• What to work on
What is needed is an exact transcription of the line containing "Where should I click to: Select" and every line after it through the end of the entries below, with no pictures.

• Data shown
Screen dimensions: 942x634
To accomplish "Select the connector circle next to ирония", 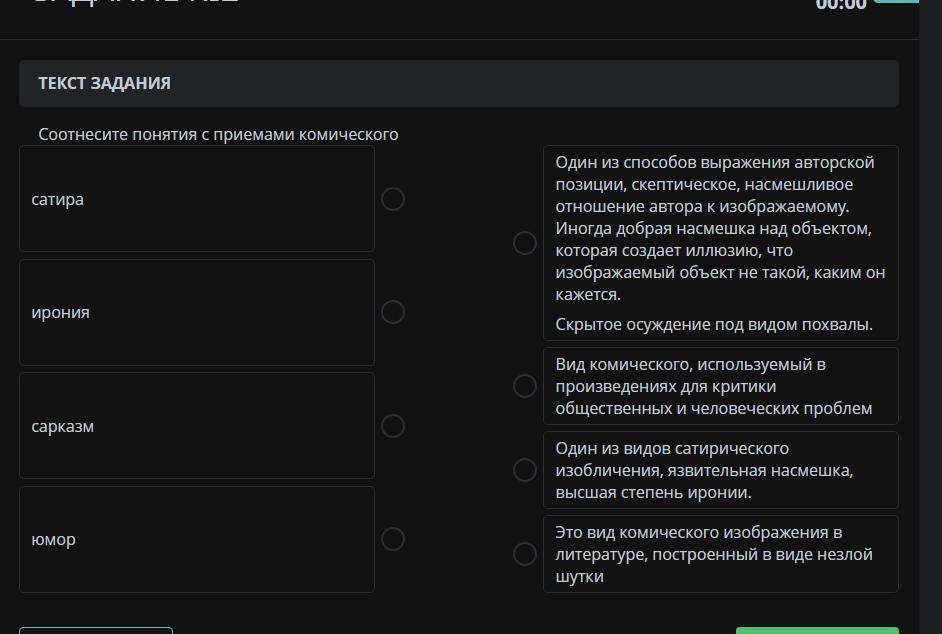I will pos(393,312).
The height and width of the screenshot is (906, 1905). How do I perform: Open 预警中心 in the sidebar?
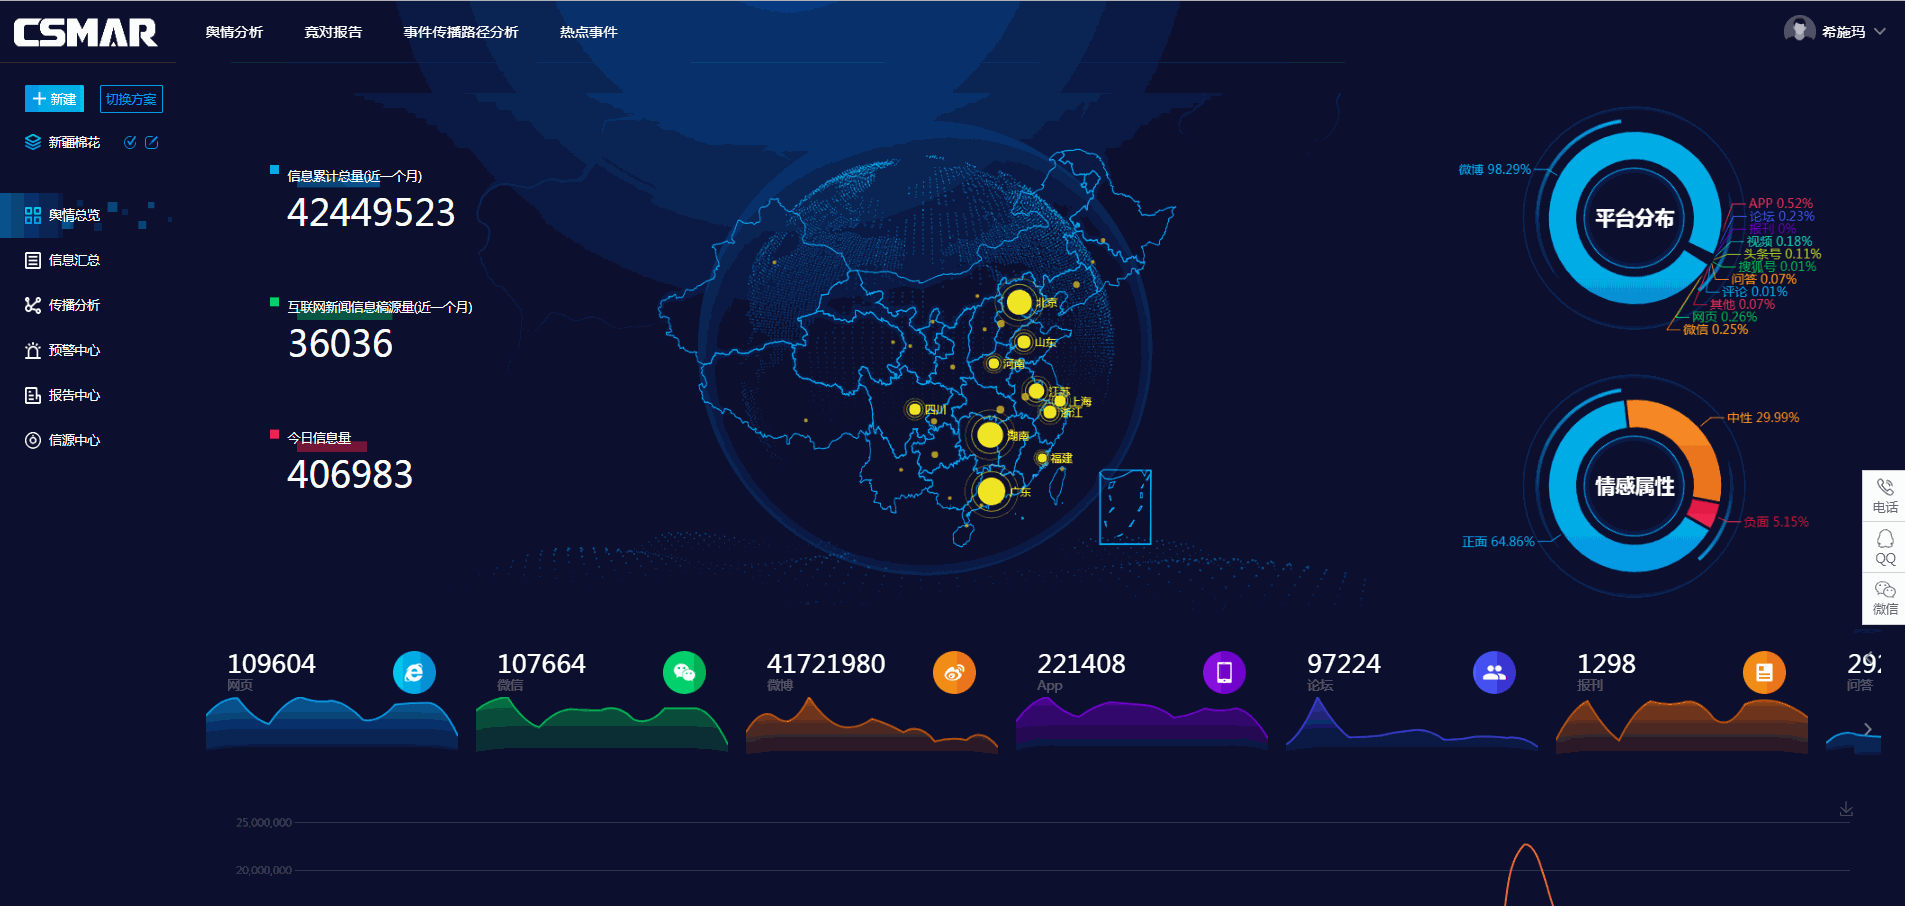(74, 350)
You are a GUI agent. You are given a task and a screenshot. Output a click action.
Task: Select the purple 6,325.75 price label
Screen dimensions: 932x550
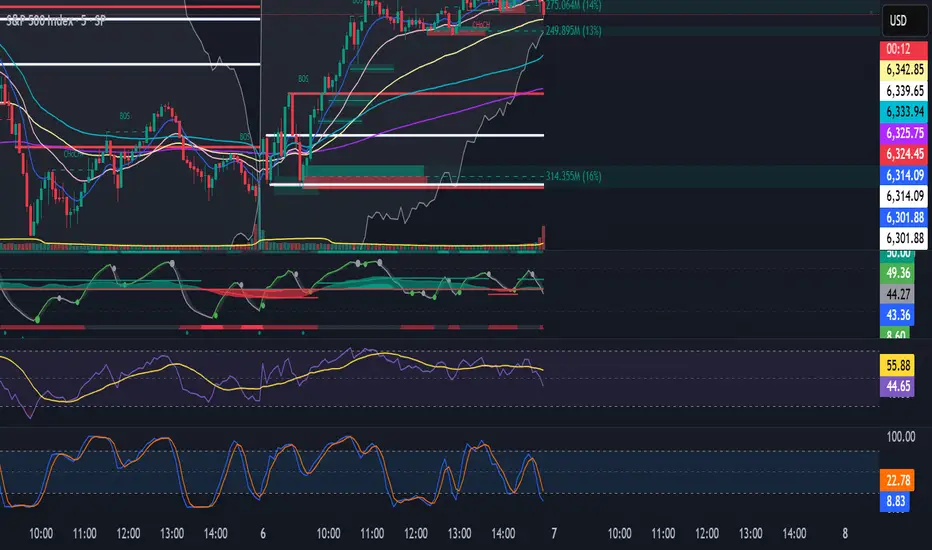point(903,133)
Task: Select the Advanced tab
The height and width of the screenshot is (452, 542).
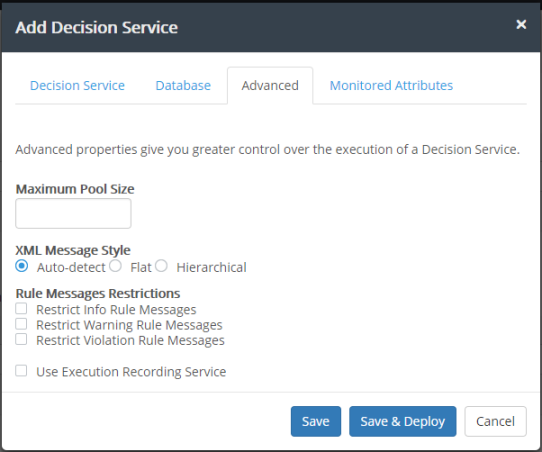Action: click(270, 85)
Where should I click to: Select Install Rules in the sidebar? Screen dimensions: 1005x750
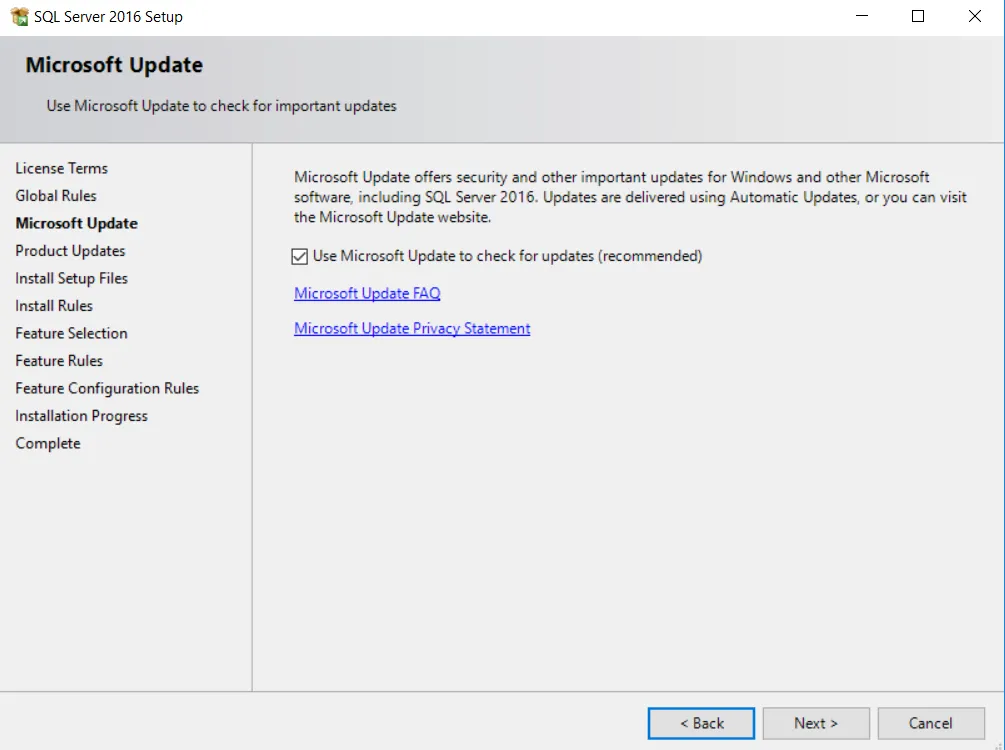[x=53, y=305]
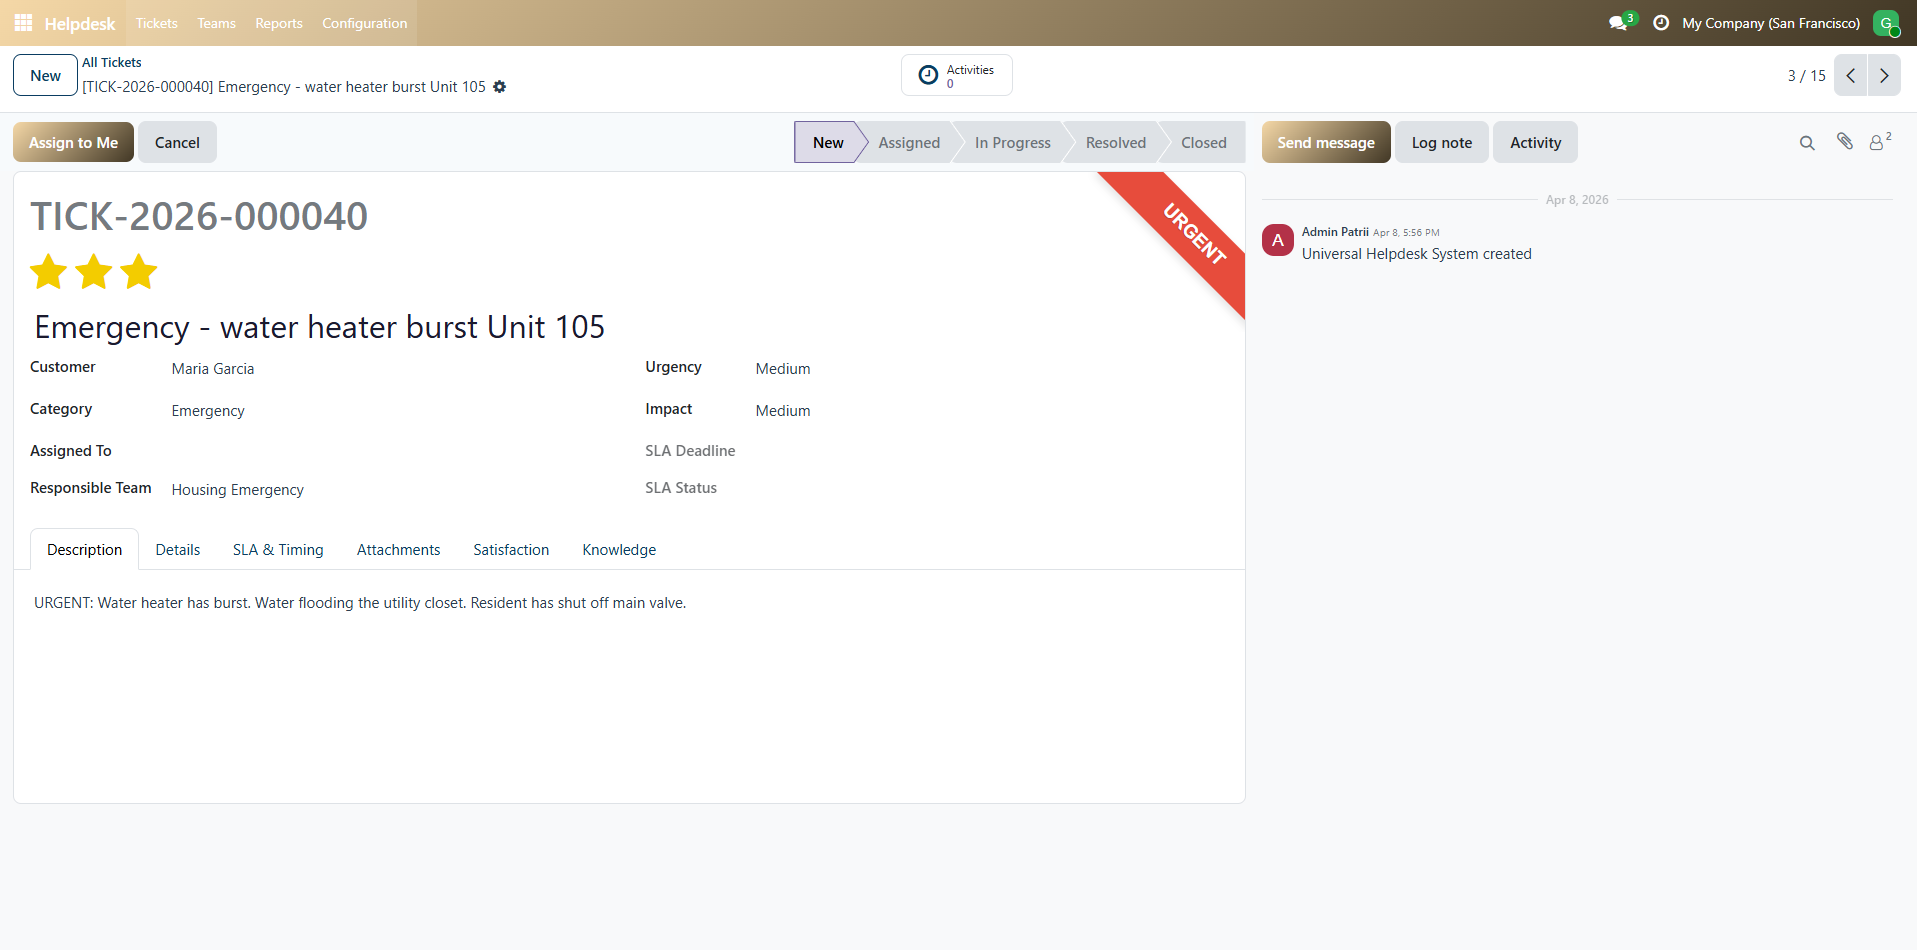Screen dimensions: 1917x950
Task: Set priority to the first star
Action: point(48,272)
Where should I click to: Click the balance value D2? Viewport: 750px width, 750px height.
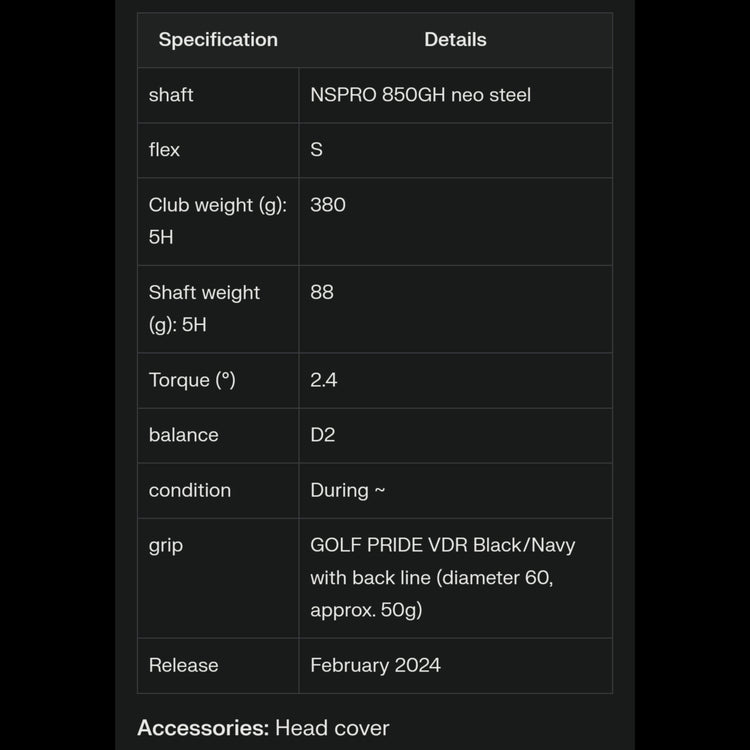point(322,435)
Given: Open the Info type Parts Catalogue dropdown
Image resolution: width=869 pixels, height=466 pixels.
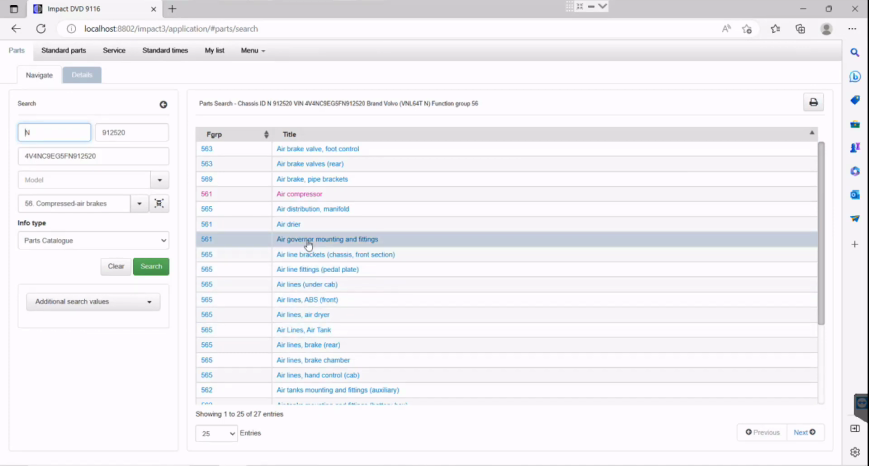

• Answer area
Where should I click to: Select Install Rules in the sidebar? Screen dimensions: 1005x750
[x=53, y=305]
Screen dimensions: 1917x950
Task: Set priority to the first star
Action: point(48,272)
Where should I click to: Click the balance value D2? Viewport: 750px width, 750px height.
point(322,435)
Given: Open the Info type Parts Catalogue dropdown
Image resolution: width=869 pixels, height=466 pixels.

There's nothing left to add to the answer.